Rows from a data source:
········

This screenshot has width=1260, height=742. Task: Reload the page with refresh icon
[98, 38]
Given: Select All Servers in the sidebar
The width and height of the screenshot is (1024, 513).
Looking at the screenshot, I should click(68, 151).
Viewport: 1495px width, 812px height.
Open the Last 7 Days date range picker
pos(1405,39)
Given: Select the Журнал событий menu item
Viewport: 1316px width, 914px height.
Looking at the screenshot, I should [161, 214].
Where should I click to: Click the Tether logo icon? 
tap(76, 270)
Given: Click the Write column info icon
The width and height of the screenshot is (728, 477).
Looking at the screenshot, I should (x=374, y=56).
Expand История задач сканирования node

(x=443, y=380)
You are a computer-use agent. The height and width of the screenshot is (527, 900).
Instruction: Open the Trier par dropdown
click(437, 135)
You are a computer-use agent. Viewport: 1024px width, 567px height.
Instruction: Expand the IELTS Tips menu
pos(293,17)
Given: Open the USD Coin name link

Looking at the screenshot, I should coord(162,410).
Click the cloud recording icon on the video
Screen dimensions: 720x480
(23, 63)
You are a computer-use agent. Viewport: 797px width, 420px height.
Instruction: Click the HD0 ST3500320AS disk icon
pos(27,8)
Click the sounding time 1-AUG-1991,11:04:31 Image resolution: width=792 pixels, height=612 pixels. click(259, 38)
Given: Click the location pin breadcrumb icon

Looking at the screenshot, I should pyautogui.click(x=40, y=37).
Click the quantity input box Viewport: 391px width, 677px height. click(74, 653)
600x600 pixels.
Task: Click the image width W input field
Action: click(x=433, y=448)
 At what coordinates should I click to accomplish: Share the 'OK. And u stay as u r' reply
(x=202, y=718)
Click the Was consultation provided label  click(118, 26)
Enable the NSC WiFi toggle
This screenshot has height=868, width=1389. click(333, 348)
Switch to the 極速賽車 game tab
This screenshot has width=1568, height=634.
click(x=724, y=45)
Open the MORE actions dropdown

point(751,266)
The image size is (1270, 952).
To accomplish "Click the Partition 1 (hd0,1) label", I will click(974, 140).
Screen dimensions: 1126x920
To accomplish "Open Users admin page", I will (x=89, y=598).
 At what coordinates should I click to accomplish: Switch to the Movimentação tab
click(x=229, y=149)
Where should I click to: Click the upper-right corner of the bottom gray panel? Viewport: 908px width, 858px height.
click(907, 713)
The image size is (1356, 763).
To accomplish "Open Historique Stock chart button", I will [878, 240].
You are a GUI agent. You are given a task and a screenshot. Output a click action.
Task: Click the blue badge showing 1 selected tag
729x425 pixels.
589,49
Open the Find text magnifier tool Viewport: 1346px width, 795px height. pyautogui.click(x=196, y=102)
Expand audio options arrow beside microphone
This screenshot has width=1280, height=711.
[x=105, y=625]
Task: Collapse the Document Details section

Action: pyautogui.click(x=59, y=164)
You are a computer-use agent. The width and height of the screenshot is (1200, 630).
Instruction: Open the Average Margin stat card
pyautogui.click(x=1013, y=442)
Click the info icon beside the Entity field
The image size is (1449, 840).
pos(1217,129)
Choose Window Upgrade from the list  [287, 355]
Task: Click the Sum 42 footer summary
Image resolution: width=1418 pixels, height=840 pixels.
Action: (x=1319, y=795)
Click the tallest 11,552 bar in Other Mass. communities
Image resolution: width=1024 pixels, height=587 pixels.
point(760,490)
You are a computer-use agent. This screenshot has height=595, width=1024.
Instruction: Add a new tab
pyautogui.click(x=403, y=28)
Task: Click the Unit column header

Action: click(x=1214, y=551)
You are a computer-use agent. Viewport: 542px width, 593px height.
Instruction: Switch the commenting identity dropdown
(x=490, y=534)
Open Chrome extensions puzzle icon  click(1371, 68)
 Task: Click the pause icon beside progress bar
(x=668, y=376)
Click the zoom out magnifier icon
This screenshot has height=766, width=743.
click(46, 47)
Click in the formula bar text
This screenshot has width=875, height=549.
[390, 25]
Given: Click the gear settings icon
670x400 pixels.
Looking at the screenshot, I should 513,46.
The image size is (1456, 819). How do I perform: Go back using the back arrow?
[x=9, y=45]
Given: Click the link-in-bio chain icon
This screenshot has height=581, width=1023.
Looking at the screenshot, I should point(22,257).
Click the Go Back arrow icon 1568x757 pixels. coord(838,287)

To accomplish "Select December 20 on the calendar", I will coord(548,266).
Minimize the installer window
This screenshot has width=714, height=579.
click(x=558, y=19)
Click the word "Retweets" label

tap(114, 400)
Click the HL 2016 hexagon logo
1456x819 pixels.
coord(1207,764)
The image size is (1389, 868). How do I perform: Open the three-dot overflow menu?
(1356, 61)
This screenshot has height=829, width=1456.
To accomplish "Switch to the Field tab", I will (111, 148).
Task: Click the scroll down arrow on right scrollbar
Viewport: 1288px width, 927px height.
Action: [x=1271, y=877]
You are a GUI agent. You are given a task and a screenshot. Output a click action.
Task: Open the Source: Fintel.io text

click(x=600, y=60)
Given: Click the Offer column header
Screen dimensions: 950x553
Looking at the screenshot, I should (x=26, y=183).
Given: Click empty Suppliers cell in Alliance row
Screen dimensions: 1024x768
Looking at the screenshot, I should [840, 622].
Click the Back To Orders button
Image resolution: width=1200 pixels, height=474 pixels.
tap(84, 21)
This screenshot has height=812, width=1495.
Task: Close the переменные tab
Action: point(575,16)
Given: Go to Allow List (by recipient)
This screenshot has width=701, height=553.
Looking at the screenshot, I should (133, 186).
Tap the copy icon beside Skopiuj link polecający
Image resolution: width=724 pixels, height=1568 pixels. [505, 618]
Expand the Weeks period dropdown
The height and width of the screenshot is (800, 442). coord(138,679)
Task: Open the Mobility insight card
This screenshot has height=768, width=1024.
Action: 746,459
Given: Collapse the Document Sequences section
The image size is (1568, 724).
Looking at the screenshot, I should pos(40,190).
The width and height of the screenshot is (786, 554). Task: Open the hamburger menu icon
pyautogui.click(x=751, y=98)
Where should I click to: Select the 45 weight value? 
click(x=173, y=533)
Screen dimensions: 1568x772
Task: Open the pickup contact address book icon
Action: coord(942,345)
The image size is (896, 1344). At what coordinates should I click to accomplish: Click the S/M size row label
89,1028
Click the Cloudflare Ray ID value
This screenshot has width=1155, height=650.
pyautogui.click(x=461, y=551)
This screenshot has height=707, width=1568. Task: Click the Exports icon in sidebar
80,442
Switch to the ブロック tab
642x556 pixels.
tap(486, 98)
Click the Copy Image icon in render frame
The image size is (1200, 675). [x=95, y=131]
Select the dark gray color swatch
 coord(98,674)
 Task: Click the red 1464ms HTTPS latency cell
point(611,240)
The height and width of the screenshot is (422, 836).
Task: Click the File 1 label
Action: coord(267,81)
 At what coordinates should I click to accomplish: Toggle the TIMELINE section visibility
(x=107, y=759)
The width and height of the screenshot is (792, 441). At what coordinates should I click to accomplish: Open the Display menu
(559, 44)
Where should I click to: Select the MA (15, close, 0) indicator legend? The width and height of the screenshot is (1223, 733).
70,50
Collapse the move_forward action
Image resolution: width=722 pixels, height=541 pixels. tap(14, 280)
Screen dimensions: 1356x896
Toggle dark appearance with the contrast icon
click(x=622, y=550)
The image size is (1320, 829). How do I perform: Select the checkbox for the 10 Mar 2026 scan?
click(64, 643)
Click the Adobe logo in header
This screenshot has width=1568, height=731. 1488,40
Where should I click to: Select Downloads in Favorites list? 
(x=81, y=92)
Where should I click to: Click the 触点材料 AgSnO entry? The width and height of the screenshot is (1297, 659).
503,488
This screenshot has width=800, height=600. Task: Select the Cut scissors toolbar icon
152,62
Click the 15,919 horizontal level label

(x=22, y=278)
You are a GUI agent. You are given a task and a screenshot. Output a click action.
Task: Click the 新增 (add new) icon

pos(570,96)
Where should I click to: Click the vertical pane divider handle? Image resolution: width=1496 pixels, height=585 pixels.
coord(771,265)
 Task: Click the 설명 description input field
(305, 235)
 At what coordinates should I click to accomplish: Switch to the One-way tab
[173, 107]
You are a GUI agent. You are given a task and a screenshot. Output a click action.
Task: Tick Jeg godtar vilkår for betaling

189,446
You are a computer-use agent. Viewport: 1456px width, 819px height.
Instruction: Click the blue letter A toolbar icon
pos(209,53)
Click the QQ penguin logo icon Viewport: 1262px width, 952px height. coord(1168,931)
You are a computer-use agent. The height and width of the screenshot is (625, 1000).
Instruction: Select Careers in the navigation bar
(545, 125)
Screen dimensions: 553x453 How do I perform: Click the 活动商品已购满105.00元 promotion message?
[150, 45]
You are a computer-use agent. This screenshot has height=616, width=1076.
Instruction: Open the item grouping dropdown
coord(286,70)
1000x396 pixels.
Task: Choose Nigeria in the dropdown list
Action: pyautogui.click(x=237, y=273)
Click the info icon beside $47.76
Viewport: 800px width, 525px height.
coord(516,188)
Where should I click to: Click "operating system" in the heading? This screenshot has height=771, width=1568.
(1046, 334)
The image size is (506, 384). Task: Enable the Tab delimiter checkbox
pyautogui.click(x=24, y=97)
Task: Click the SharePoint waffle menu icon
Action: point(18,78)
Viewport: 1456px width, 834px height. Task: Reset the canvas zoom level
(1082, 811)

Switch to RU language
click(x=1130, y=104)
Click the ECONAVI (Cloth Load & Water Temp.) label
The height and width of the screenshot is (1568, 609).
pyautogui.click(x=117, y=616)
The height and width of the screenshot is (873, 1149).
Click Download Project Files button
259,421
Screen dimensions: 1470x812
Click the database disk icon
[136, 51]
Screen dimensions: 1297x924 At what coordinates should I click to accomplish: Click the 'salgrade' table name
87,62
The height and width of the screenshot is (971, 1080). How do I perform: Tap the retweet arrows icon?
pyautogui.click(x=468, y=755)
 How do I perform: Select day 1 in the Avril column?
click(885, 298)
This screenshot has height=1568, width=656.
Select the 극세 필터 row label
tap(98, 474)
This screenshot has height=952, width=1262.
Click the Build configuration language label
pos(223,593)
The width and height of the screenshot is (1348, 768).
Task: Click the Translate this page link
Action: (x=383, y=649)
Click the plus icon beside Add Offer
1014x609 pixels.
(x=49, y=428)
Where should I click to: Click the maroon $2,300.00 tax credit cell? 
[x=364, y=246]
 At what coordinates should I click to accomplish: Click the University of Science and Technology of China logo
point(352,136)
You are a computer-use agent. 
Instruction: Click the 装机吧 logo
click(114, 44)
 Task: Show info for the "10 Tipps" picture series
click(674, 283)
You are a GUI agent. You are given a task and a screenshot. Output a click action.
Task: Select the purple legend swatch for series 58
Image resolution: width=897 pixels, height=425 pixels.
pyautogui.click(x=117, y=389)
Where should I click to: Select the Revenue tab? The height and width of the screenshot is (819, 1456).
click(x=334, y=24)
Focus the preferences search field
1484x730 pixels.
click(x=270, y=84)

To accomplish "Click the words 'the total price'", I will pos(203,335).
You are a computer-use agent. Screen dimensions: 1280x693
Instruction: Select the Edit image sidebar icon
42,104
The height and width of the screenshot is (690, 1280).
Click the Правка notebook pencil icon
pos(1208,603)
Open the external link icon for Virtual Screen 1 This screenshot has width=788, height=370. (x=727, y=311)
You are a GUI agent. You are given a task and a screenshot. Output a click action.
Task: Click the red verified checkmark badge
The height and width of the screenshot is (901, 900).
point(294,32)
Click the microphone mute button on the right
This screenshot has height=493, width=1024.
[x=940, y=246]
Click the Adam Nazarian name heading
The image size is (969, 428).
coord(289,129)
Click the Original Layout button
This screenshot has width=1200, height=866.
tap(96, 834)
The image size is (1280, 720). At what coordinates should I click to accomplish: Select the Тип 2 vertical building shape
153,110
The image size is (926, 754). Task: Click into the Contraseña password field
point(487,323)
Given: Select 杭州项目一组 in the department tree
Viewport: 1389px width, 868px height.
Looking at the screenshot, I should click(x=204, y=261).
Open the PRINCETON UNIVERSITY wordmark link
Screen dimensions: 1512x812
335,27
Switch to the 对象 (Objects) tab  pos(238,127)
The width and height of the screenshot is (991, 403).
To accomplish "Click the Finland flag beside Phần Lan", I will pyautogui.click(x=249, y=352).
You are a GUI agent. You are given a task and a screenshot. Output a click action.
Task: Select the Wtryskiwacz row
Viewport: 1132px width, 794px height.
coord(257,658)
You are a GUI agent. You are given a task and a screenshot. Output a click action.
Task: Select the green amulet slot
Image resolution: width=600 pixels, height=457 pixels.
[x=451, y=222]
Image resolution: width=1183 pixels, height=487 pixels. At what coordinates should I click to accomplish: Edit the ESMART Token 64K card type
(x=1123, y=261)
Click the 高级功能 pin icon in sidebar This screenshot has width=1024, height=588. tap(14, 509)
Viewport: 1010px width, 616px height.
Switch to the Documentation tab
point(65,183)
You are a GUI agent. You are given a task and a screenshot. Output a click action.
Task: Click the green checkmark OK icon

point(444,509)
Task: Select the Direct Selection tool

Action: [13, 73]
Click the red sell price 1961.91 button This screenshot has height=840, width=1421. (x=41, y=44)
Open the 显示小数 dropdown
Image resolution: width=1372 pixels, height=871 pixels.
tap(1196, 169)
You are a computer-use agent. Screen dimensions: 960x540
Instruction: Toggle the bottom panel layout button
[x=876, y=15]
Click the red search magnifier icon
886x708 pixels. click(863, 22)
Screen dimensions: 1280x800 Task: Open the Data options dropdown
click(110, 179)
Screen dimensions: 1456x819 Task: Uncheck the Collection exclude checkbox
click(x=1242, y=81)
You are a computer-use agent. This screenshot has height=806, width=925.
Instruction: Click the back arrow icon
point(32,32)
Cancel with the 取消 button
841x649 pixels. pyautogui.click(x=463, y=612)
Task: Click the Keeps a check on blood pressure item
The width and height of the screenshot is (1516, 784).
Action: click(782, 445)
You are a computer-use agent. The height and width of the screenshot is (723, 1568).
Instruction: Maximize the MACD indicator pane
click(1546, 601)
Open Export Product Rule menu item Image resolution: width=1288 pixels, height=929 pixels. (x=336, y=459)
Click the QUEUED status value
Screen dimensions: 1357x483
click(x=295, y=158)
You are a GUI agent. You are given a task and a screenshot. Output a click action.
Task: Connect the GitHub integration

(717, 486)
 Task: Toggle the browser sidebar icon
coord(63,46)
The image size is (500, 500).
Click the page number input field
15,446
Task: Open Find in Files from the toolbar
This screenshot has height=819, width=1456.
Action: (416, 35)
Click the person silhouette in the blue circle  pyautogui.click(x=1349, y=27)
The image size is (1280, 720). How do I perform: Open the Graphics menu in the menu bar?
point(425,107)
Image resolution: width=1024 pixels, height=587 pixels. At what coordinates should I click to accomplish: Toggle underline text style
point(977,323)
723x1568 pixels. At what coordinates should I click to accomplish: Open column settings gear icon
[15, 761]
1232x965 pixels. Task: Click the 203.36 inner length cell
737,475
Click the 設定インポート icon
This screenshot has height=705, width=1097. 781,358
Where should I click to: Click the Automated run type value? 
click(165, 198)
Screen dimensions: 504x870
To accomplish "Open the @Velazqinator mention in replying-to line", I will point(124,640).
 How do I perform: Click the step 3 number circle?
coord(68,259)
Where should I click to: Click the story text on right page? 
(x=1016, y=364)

········

Please copy the rows above, from the first one through the line containing "Looking at the screenshot, I should pyautogui.click(x=40, y=37).", with both ends included.

Output:
This screenshot has width=1260, height=742. Task: Reload the page with refresh icon
[98, 38]
Given: Select All Servers in the sidebar
The width and height of the screenshot is (1024, 513).
Looking at the screenshot, I should click(68, 151).
Viewport: 1495px width, 812px height.
Open the Last 7 Days date range picker
pos(1405,39)
Given: Select the Журнал событий menu item
Viewport: 1316px width, 914px height.
Looking at the screenshot, I should [161, 214].
Where should I click to: Click the Tether logo icon? 
tap(76, 270)
Given: Click the Write column info icon
The width and height of the screenshot is (728, 477).
Looking at the screenshot, I should (x=374, y=56).
Expand История задач сканирования node

(x=443, y=380)
You are a computer-use agent. The height and width of the screenshot is (527, 900).
Instruction: Open the Trier par dropdown
click(437, 135)
You are a computer-use agent. Viewport: 1024px width, 567px height.
Instruction: Expand the IELTS Tips menu
pos(293,17)
Given: Open the USD Coin name link

Looking at the screenshot, I should coord(162,410).
Click the cloud recording icon on the video
Screen dimensions: 720x480
(23, 63)
You are a computer-use agent. Viewport: 797px width, 420px height.
Instruction: Click the HD0 ST3500320AS disk icon
pos(27,8)
Click the sounding time 1-AUG-1991,11:04:31 Image resolution: width=792 pixels, height=612 pixels. click(259, 38)
Given: Click the location pin breadcrumb icon

Looking at the screenshot, I should pyautogui.click(x=40, y=37).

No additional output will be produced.